Keeping an eye on the sty Factory farming: Monitoring animal waste management is crucial for environment.

April 19, 1997

STATE OFFICIALS have blocked a plan to create Maryland's largest pig farm on the Eastern Shore, and the would-be swine raiser is dropping the idea because of strong local opposition. But the concept of large-scale, "factory farming" is much alive, and Maryland must use this hiatus to rethink its regulation of such ventures and examine their potential environmental impacts.

A troubling uncertainty that transcends the writing of more rules, however, is the adequacy of continuing regulatory oversight of these large livestock feeding operations.

Lapses and violations by farmers have led to surface and ground water contamination and fish kills. Livestock operators have not followed approved design specifications for waste control facilities, have not maintained them properly, or have altered them. Ongoing regulation wasn't adequate or effective.

The state recently denied a ground-water discharge permit to the Kent County couple that wanted to raise 3,000 hogs in stalls inside a huge warehouse, citing concerns that nutrients in the animal waste could seep into nearby streams, contaminate drinking water wells and pollute the Chesapeake Bay. The applicants planned large hog waste storage lagoons, from which the liquefied manure would be sprayed on croplands.

Maryland claims to have the strictest lagoon standards in the nation. The state Department of the Environment says it requires impervious liners for the lagoons, checks of water-table levels, and monitoring wells to provide early warning of any seepage and ground-water pollution.

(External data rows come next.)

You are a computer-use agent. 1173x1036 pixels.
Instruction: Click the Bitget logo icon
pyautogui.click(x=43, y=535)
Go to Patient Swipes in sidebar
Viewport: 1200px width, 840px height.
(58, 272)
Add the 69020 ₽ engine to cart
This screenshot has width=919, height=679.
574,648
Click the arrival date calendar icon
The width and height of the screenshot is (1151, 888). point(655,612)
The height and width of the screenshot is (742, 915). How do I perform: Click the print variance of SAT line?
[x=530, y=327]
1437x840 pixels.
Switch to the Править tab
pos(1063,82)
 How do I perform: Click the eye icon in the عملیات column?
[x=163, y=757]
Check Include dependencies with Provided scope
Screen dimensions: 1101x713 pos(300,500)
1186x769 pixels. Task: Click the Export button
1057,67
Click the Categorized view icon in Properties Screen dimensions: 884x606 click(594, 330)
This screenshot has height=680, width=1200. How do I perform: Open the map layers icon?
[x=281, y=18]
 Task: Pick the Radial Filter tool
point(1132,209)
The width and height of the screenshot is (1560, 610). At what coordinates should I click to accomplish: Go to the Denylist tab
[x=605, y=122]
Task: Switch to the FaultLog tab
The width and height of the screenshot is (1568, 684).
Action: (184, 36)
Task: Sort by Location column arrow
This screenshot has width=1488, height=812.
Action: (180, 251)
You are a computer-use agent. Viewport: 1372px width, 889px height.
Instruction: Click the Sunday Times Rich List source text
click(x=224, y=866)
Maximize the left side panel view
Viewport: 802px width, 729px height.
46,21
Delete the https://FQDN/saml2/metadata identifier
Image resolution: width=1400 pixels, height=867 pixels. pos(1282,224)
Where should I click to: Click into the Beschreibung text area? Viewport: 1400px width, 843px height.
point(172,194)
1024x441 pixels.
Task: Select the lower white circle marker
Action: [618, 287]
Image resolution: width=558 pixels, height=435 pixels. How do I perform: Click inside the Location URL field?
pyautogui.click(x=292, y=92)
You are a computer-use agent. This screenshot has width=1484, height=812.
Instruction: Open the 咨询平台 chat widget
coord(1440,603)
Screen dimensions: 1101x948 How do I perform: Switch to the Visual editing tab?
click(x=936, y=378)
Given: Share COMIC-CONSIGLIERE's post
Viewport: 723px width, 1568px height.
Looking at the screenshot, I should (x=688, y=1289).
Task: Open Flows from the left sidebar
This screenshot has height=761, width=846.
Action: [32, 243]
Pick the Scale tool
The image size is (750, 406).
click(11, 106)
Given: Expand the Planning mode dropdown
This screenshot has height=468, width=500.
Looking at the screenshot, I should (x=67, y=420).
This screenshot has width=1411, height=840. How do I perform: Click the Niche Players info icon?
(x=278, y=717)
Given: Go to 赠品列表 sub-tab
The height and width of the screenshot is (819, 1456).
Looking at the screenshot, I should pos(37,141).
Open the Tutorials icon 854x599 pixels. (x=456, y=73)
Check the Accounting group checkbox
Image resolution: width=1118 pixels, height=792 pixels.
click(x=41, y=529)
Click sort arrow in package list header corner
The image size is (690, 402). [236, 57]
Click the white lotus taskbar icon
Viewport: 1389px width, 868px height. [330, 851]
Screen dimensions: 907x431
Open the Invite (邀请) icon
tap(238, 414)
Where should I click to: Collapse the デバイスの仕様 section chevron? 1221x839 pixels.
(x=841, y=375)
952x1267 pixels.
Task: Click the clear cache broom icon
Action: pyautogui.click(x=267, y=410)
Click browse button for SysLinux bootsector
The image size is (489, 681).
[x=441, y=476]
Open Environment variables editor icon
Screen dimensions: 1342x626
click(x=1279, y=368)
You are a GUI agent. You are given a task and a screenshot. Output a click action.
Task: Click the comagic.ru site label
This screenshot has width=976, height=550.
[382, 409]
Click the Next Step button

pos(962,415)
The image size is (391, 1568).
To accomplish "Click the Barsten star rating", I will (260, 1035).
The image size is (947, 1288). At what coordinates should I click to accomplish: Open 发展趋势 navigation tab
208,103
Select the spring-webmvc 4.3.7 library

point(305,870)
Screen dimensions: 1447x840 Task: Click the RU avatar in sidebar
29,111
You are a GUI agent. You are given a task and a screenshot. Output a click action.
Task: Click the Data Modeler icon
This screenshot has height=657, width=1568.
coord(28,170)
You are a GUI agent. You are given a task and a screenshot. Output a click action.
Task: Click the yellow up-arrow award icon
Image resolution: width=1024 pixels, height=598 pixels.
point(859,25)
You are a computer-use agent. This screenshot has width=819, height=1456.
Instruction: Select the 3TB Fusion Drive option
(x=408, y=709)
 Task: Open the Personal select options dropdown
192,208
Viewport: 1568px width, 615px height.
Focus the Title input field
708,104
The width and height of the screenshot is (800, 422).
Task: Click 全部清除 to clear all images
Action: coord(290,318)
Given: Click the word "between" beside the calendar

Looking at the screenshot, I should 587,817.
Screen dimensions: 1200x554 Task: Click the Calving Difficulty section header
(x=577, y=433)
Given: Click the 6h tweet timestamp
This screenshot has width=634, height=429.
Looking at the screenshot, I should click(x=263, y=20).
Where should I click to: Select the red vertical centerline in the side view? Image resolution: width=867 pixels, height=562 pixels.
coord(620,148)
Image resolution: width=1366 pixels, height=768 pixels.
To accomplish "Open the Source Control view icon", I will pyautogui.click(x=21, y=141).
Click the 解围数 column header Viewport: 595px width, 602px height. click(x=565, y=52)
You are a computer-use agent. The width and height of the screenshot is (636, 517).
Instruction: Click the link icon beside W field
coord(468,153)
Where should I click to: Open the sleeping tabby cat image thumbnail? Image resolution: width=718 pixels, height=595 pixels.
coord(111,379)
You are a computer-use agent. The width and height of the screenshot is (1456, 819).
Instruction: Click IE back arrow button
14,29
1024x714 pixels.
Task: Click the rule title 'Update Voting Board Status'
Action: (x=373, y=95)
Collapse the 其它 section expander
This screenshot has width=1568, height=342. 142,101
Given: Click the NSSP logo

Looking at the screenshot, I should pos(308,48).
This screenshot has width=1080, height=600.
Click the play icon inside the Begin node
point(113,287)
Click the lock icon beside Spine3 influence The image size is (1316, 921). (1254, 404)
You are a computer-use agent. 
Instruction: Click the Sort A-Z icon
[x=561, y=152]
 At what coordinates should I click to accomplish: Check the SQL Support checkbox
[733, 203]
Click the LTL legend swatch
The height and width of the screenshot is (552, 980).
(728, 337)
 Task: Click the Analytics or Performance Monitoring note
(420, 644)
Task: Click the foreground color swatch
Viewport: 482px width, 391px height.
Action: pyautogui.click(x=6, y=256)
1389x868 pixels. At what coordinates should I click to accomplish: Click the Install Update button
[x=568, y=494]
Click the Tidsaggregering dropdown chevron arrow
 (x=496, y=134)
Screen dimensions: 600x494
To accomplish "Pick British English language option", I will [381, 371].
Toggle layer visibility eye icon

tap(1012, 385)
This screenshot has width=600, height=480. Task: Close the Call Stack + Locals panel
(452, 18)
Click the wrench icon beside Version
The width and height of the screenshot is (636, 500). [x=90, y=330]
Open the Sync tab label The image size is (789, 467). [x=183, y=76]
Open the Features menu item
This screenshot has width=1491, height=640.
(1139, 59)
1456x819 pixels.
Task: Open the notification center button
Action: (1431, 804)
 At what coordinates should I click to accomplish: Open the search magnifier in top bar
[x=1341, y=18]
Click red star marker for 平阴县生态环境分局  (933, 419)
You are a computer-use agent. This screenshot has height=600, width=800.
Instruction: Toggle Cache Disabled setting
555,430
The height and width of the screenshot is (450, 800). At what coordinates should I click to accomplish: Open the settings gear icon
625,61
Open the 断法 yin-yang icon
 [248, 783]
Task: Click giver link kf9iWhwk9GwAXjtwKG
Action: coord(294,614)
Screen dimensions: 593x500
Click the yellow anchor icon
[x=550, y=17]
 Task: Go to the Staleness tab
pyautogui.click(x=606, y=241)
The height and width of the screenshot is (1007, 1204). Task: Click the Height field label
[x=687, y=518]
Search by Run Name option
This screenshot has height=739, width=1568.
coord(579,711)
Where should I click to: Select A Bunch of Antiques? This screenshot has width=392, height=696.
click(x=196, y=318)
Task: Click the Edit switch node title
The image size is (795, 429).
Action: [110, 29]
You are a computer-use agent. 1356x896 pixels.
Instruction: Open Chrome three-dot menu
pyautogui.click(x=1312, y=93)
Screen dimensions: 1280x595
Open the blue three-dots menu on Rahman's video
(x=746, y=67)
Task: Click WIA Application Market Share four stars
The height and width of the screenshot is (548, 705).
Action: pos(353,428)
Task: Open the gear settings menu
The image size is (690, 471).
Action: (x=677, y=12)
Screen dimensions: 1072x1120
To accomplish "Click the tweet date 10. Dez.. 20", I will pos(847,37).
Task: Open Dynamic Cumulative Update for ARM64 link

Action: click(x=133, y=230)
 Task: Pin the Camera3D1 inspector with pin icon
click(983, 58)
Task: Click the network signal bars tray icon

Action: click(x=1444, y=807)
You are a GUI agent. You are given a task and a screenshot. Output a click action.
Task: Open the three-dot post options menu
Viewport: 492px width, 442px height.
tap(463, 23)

But there are other possible requirements, such as waste management training and an environmental performance bond, that could give regulators more clout in monitoring large-scale livestock operations. The state should explore those potential tools.

While regulators can insist that strong safeguards be written into any permit, they are also obligated to see that the conditions are scrupulously met in practice. Designing a permit is only the first step; continuing, conscientious, strict oversight is at least as important.